Bisogna ricordare che il sostantivo “oppio” per la cultura cinese ha una forte valenza negativa. L’oppio, infatti, fu all’origine di forti contrasti con l’Occidente. A tal punto che in nome dell’oppio sono state combattute ben due guerre a metà del 1800, tra la dinastia cinese Qing e il Regno Unito di Gran Bretagna e Irlanda.

Punita WeChat e gli acquisti dei giovani

Dopo l’articolo citato – che ha fatto scendere nell’immediato le azioni di Tencent del 10% – il governo ha imposto al videogame best seller Honor of Kings, prodotto dalla stessa Tencent, di limitare il gioco con la “modalità giovani” a un massimo di un’ora nei giorni feriali e due nei festivi per i minori di 18 anni, come riporta il sito della Reuters.

Le autorità cinesi hanno poi avviato una causa civile contro l’app WeChat, una divisione di Tencent che milioni di consumatori usano per gli acquisti online. È proprio attraverso questa piattaforma che i giovani acquistano i videogiochi violando le leggi che proteggono i minori.  Secondo le nuove regole, infatti, adesso per comprare videogame online attraverso WeChat bisogna avere 16 anni compiuti e non spendere più di 31 dollari al mese.

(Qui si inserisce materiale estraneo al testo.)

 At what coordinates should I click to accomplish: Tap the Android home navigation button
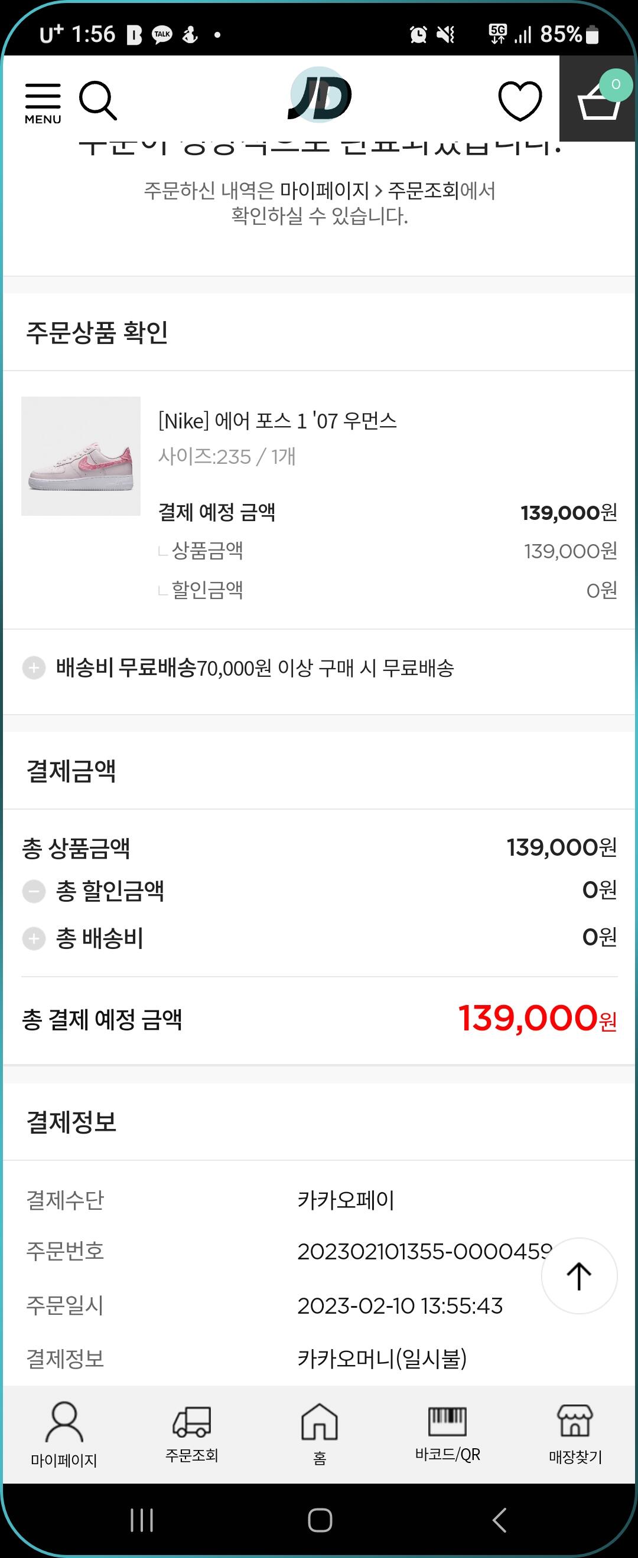pos(320,1520)
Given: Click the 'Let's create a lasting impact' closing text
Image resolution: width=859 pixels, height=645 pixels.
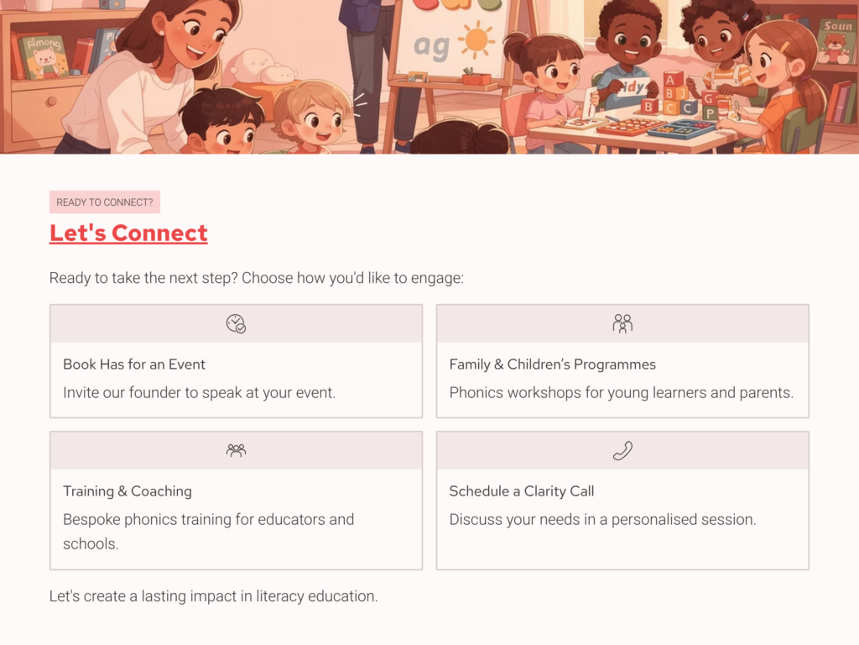Looking at the screenshot, I should [x=213, y=596].
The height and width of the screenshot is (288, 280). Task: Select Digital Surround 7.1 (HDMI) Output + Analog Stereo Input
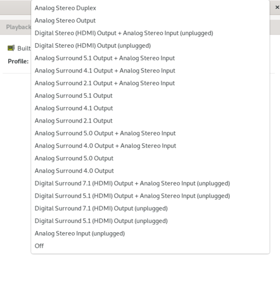(x=150, y=183)
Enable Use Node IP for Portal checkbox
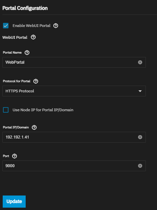This screenshot has height=210, width=157. [x=6, y=110]
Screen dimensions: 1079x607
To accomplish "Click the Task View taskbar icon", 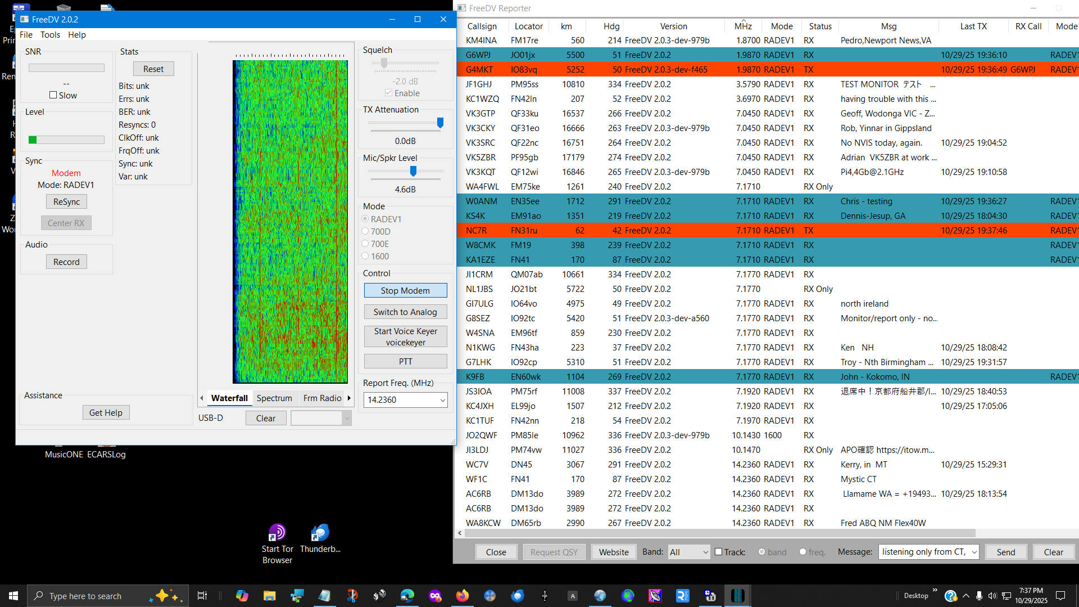I will [202, 596].
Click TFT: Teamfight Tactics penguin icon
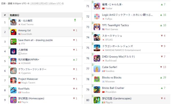This screenshot has height=104, width=171. point(97,27)
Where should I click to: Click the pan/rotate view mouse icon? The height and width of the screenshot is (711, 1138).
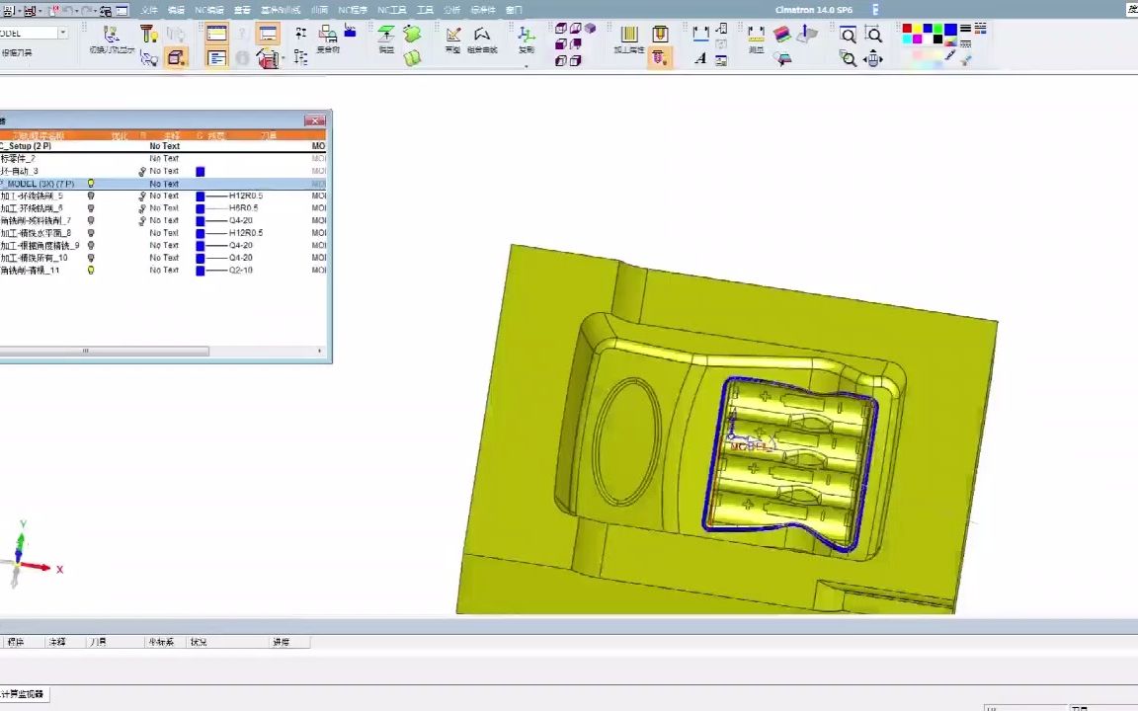pyautogui.click(x=872, y=58)
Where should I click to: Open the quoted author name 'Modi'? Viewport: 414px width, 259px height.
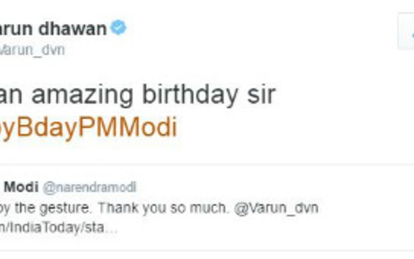click(21, 187)
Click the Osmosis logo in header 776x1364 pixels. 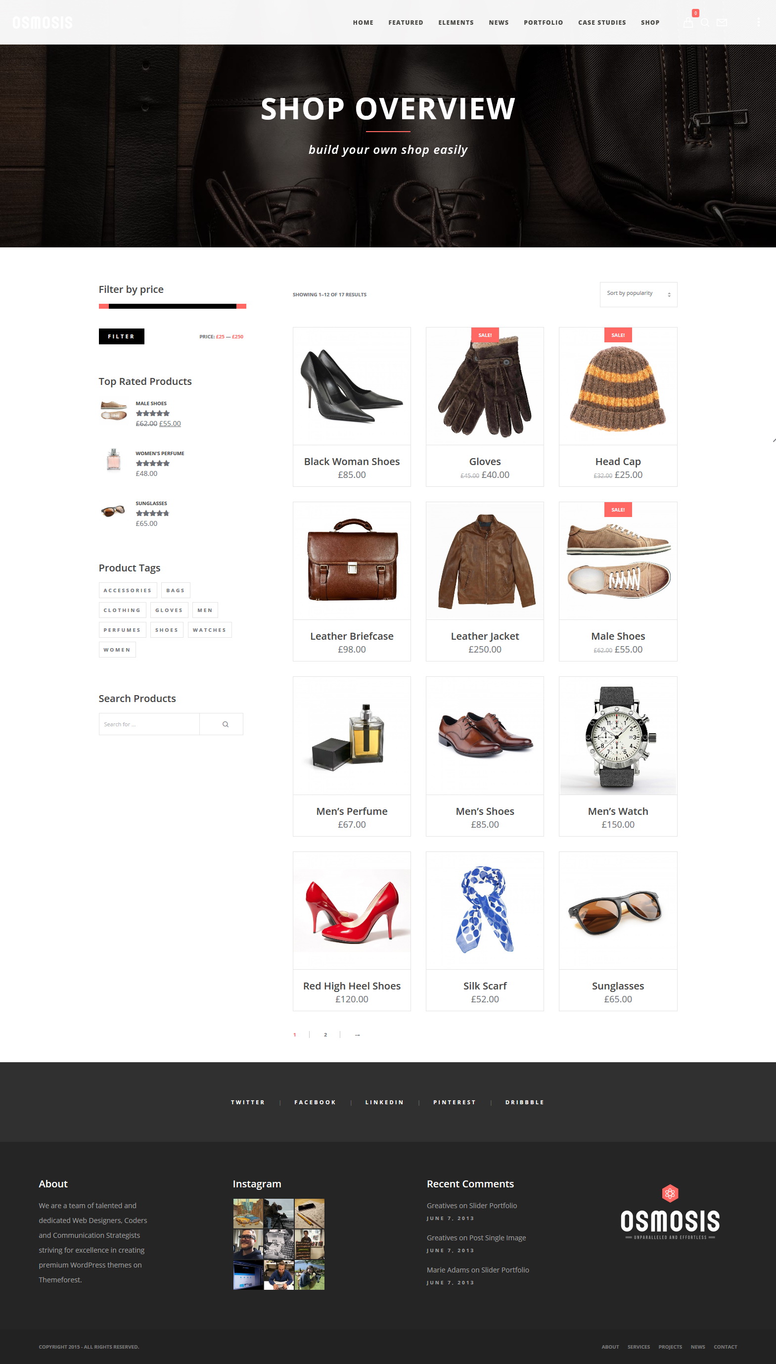coord(43,22)
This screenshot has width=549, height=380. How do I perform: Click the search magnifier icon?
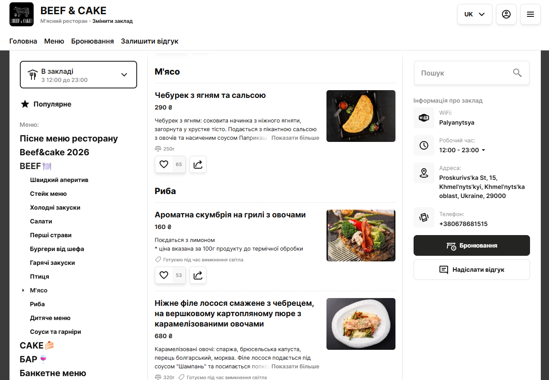click(x=518, y=73)
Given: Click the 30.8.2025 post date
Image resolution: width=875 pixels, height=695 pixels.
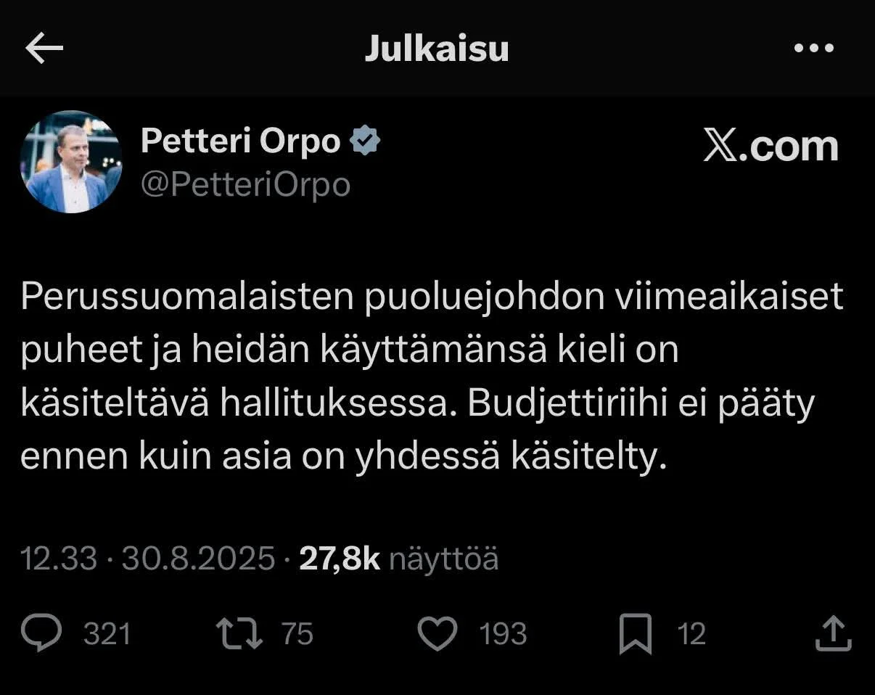Looking at the screenshot, I should tap(198, 559).
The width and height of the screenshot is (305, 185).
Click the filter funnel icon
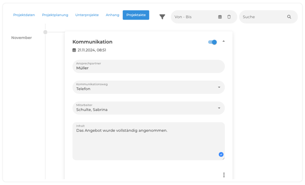click(x=162, y=17)
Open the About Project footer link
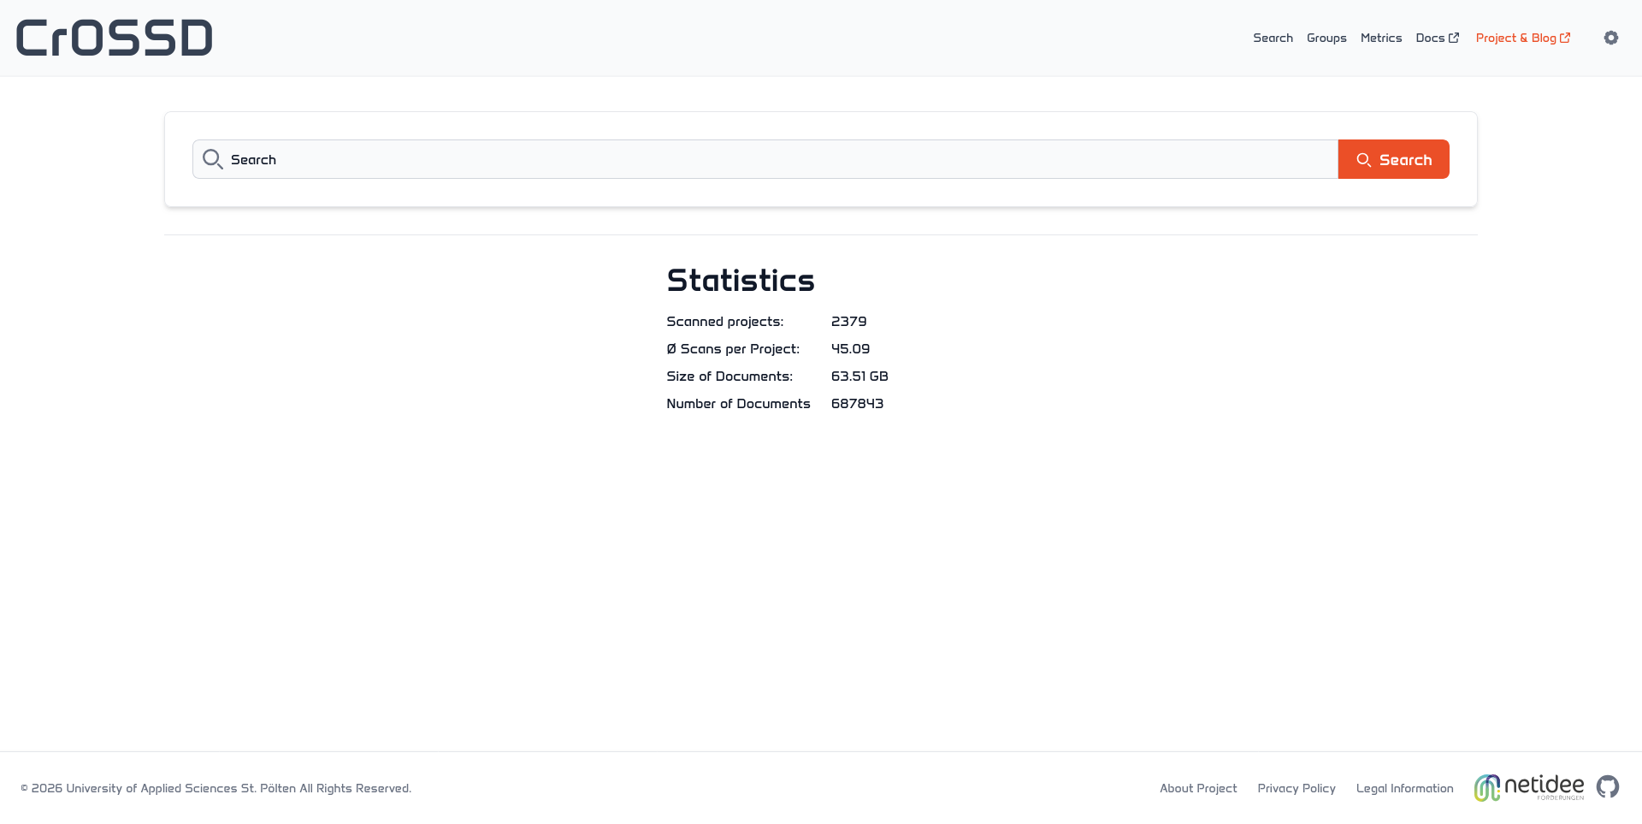Screen dimensions: 1642x824 [1197, 788]
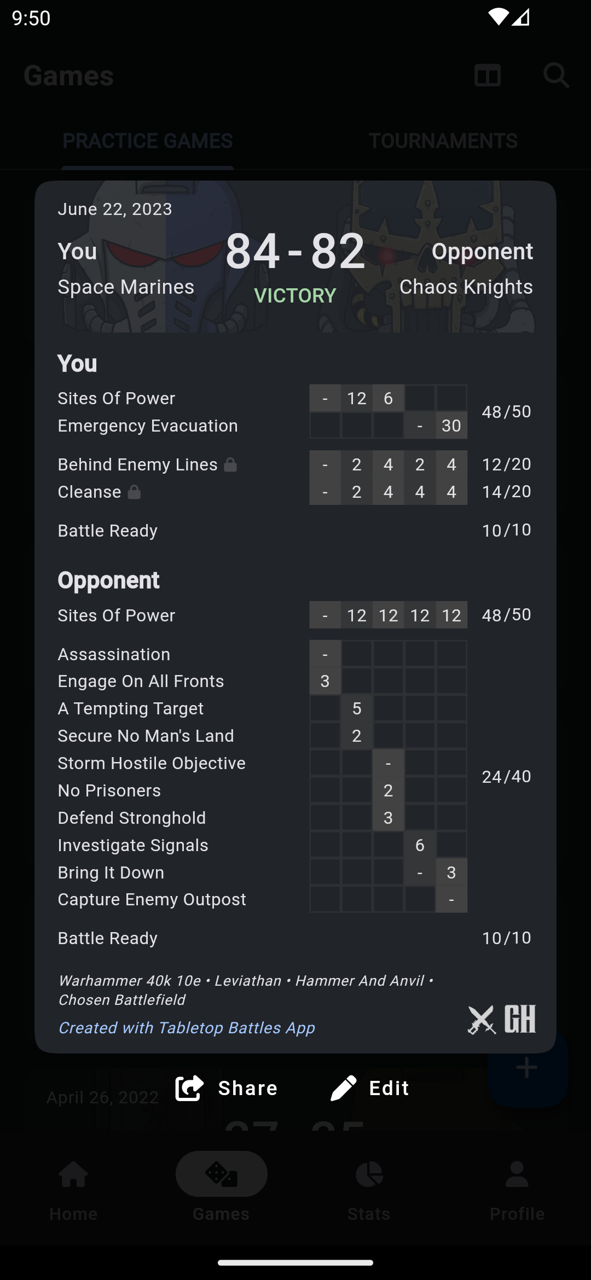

Frenare lo strapotere delle tech company

Ma perché il governo cinese se la prende con Tencent? Nello scorso aprile, il bersaglio del governo guidato da Xi Jinping è stata Alibaba, la potente piattaforma di e-commerce fondata da Jack Ma. Il miliardario è sparito dalla scena economica per mesi ed è stato privato di buona parte del suo potere.

La supermulta comminata ad Alibaba è un macigno sui conti dell’azienda: 18,23 miliardi di yuan traducibili in 2,8 miliardi di dollari, senza contare il deprezzamento delle azioni conseguente a questa iniziativa. Ed eccoci al mese di luglio, quando la Cyberspace Administration of China ha ordinato agli app store di rimuovere Didi Chuxing, la piattaforma che molti cinesi usano per prenotare taxi e trasporti privati. Il motivo? Poco dopo la quotazione a Wall Street di Didi, il governo è intervenuto in quanto l’app avrebbe violato “gravemente i regolamenti sulla raccolta di dati personali” degli utenti cinesi.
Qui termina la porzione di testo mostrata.